(Dataset content)

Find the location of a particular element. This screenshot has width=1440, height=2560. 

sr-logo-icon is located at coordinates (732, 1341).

(End Dataset content)
(Dataset content)

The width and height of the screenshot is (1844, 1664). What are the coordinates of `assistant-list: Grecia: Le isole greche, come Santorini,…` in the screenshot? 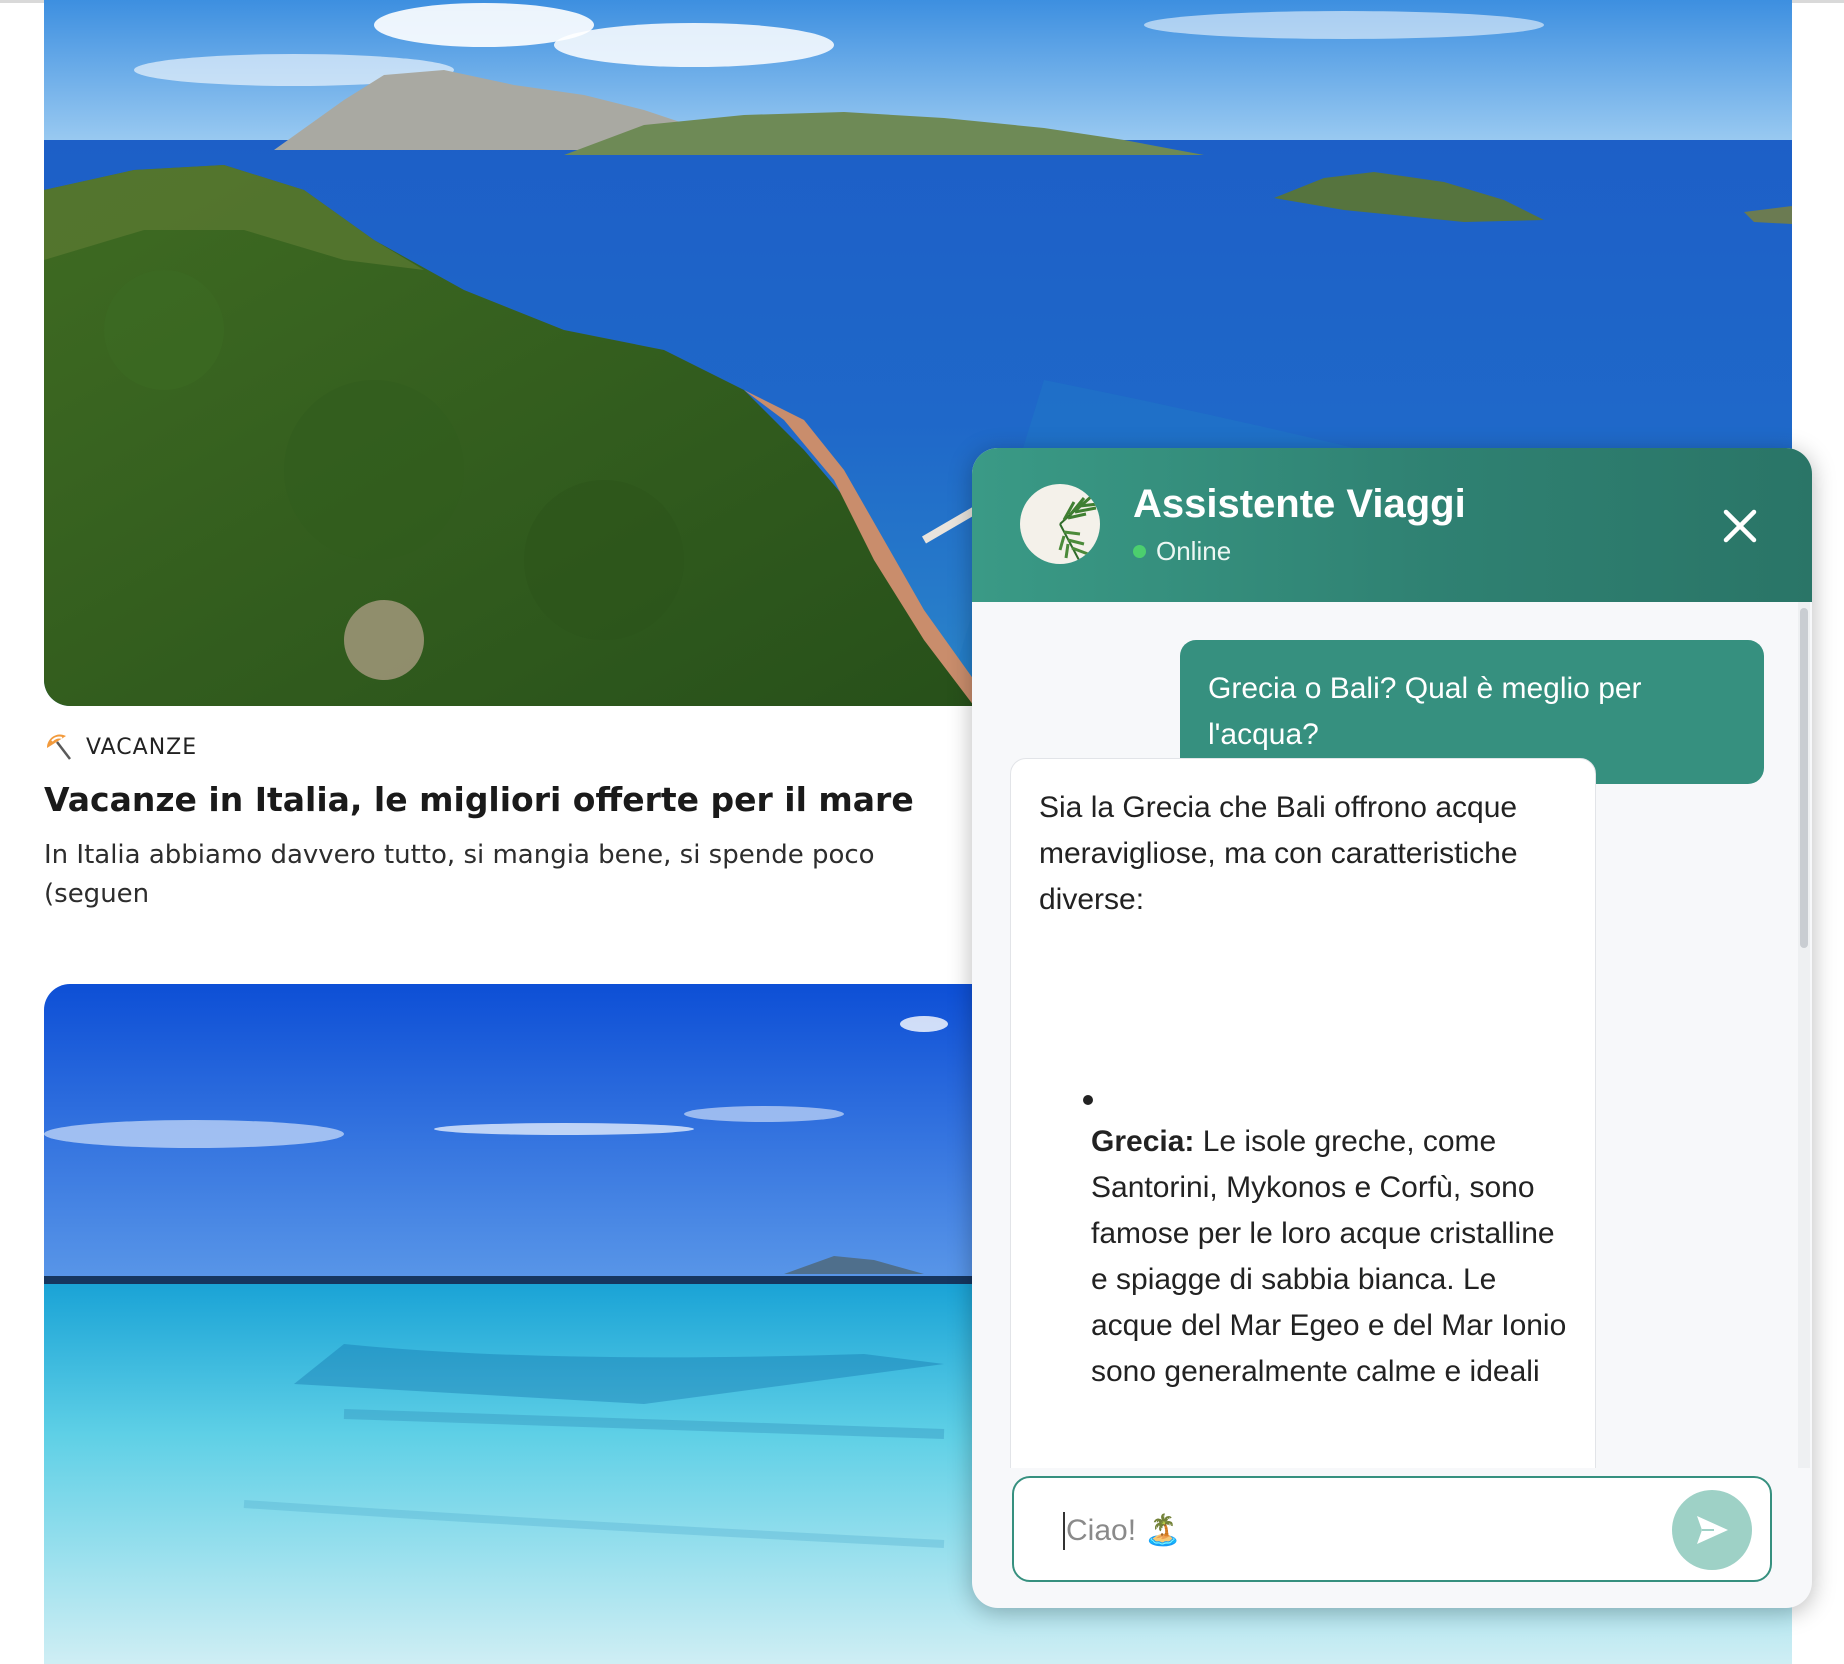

(End Dataset content)
(Dataset content)

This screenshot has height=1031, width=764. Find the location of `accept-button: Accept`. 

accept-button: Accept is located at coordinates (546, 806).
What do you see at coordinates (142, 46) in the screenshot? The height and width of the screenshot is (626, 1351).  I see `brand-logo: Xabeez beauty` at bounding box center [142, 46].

(End Dataset content)

Problem: Identify every line in the data above that contains the string "button", matching case exactly, and copy each of those lines in full.

Result of this task:
This screenshot has height=1031, width=764. Find the location of `accept-button: Accept`. 
accept-button: Accept is located at coordinates (546, 806).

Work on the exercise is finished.